> **What the task asks**
Copy out each line of the data that holds the string "Enable".
┌──
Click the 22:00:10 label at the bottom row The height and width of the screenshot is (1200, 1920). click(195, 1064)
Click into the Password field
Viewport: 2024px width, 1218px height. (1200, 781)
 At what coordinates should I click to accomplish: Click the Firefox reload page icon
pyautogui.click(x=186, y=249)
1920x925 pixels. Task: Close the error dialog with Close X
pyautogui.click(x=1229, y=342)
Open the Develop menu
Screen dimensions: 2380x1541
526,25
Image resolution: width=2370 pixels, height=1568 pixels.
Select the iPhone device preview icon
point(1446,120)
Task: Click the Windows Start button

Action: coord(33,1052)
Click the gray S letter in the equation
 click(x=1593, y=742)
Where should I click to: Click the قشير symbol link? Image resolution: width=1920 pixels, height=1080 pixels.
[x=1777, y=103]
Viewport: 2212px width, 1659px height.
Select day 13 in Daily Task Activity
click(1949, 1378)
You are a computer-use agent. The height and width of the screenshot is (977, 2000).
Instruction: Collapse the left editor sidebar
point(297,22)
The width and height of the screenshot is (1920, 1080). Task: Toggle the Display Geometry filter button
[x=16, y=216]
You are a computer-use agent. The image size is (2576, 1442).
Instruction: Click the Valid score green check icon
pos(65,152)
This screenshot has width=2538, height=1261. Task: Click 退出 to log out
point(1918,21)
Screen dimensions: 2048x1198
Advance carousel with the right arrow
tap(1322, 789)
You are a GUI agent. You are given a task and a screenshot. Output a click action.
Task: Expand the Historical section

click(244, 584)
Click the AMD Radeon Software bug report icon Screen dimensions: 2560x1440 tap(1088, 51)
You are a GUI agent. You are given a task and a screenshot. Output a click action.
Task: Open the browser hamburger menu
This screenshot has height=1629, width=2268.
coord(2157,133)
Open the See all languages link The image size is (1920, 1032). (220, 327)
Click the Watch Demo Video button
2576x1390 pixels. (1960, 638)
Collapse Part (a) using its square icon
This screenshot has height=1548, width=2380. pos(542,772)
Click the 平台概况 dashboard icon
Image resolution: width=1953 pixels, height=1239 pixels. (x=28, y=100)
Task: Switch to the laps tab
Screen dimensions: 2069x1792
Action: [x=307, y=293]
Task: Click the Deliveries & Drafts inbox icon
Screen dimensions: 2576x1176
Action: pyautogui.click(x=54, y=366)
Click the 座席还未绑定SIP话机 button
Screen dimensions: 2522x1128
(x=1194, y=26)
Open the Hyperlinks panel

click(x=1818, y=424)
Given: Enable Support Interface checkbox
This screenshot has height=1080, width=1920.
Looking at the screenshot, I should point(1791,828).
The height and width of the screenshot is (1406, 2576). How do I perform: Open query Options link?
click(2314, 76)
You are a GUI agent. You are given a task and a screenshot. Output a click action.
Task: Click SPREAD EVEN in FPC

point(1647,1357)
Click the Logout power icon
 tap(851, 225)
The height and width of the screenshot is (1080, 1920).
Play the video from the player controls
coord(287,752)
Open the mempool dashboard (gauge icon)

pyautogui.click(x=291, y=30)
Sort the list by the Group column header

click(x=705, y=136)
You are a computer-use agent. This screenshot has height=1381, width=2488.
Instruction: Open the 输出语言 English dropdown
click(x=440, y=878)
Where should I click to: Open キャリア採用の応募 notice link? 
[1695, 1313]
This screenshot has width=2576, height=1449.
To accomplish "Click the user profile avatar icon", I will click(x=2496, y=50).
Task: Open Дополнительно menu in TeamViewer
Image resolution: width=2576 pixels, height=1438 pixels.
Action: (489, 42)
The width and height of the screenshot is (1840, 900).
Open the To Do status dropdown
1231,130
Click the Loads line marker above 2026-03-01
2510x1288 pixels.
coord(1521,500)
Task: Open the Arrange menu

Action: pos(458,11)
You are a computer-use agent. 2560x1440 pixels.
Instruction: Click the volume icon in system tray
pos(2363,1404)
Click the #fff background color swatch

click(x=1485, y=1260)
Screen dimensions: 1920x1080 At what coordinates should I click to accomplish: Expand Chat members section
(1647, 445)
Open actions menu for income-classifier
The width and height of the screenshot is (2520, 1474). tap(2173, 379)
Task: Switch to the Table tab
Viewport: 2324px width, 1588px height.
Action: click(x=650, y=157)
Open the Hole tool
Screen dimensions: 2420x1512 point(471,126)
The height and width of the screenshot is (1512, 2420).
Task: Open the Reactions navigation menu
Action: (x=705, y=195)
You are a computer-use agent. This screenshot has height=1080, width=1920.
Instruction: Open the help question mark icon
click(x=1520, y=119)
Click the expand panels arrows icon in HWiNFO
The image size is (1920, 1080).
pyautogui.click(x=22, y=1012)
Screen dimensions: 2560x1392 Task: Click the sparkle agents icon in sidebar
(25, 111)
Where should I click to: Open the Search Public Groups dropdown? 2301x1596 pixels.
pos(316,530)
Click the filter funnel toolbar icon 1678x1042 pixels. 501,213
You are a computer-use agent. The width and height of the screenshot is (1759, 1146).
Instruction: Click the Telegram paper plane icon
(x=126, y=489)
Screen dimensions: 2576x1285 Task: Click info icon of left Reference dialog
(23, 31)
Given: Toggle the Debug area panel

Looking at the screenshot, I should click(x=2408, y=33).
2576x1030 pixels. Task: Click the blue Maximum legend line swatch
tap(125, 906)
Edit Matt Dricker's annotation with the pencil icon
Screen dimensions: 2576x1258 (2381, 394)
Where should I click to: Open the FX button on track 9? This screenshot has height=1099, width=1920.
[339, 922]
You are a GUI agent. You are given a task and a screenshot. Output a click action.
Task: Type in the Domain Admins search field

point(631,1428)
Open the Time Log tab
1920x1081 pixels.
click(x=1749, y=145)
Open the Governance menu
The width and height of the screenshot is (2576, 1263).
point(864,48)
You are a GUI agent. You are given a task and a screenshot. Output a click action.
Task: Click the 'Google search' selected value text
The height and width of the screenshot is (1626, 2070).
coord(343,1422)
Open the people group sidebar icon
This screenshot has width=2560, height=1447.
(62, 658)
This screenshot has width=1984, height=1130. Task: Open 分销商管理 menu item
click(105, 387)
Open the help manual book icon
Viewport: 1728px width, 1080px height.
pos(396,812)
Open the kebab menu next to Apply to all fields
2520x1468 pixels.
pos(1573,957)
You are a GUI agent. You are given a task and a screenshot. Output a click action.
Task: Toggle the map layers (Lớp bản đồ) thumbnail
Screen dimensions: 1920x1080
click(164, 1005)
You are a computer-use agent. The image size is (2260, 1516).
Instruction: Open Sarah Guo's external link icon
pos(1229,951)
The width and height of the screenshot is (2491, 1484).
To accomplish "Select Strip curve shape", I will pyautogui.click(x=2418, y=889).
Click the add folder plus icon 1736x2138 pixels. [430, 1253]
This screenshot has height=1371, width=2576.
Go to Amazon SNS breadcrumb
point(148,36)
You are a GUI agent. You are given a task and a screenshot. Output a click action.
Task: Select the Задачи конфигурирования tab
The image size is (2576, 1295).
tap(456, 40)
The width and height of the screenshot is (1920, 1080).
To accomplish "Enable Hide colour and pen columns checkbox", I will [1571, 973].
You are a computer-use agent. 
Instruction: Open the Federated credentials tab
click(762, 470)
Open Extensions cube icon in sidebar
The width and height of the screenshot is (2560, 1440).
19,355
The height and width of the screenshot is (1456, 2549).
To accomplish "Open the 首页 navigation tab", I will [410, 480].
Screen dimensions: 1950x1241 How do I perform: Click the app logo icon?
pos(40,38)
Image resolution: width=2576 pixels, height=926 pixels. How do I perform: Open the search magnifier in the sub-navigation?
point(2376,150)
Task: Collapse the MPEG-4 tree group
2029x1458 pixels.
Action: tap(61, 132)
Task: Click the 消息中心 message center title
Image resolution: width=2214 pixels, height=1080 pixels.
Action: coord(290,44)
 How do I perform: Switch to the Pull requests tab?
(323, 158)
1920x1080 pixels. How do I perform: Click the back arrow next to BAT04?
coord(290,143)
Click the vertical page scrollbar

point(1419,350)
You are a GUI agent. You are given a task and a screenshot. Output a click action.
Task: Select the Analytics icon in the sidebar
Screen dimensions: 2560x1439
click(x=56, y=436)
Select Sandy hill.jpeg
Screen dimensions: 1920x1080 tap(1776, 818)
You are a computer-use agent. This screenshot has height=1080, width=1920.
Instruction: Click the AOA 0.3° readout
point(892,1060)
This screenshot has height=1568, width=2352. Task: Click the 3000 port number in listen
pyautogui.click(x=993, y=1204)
└──
> **Exercise result**
Given: Enable Support Interface checkbox
To accomplish "Enable Hide colour and pen columns checkbox", I will [1571, 973].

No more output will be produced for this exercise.